The number is even more striking when compared to Kyrgyzstan’s own economy. Government statistics in Bishkek show that the country’s gross domestic product for the first ten months of 2025 was approximately $16.3 billion — meaning China’s recorded exports exceeded the total annual value of goods and services produced in Kyrgyzstan during the same period.
Economists and regional analysts caution that this imbalance is partly the result of widespread smuggling and sanctions-evasion channels involving Russia, through which billions of dollars’ worth of Chinese goods cross into Kyrgyzstan without being counted in official Kyrgyz import data. These flows have grown since Russia’s invasion of Ukraine and the subsequent tightening of Western sanctions, which have pushed some companies to reroute shipments through third countries.

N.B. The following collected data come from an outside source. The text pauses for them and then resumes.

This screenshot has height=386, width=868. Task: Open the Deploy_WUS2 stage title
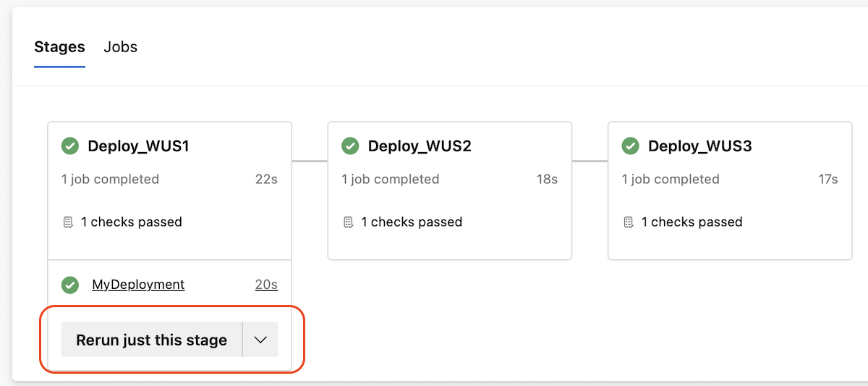tap(420, 146)
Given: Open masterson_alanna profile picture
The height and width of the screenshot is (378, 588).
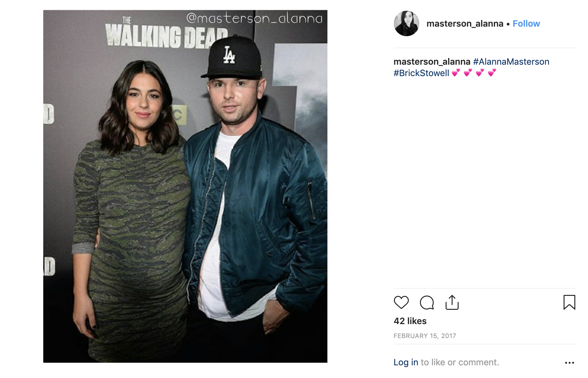Looking at the screenshot, I should click(406, 23).
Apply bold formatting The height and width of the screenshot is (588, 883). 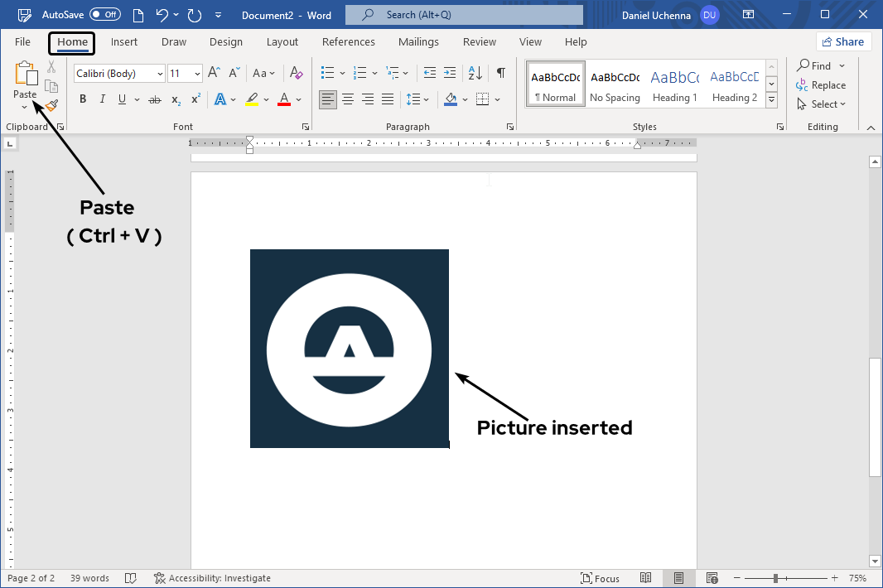coord(82,99)
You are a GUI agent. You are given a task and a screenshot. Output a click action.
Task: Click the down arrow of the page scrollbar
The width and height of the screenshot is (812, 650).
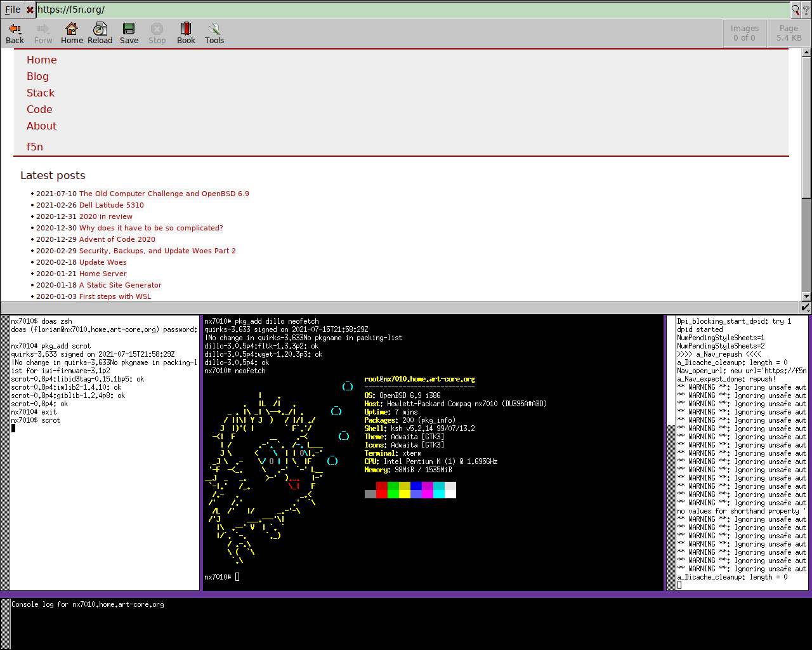(806, 296)
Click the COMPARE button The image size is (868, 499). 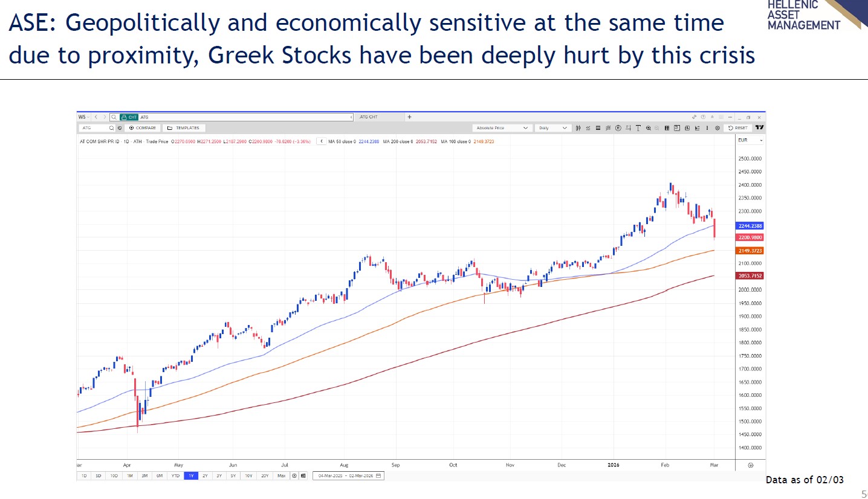coord(143,128)
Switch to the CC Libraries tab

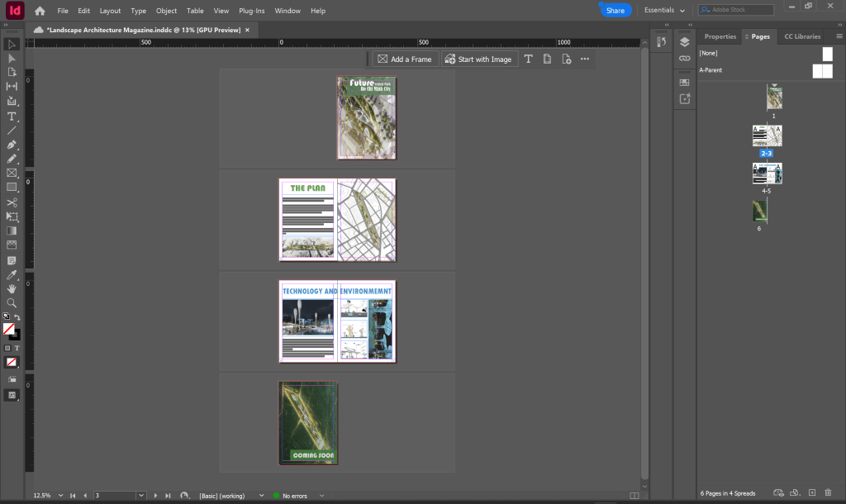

Trade Surplus Across the Region
China also recorded rising trade surpluses with other major Central Asian partners:
- Kazakhstan: surplus increased to $39.8 billion, up from $36.5 billion.
- Uzbekistan: surplus rose to $12.9 billion, from $11.1 billion.
- Tajikistan: surplus reached $3.5 billion, up slightly from $3.3 billion.
The only exception in the region is Turkmenistan, which maintains a positive trade balance with China due to its large exports of natural gas. China imported more than $8.1 billion worth of Turkmen goods in the first ten months of 2025, while exporting just $784 million in goods to the country. Even so, total bilateral trade fell to $8.3 billion, down from $8.9 billion the year before — a rare contraction amid Beijing’s otherwise expanding regional trade footprint.
Strategic and Geopolitical Dimensions
China’s deepening economic role in Central Asia reflects both long-term strategic planning and shifting geopolitical realities. Beijing’s vast infrastructure, energy and logistics investments — many tied to the Belt and Road Initiative — have positioned China as the region’s dominant external economic actor at a time when Russia’s influence has been weakened by sanctions, war expenditures and domestic constraints.
At the same time, Central Asian governments must grapple with the dual pressures of benefiting from Chinese capital and trade while managing domestic unease about economic overreliance. The expanding trade surplus, analysts say, underscores an increasingly one-sided relationship that could shape political and economic decision-making for years to come.
Outlook
As China strengthens its economic leverage, Central Asian countries face the challenge of balancing immediate economic gains with long-term strategic autonomy. The full implications of these trade patterns — including their connections to informal markets and sanctions circumvention — remain a central topic for regional policymakers and international observers.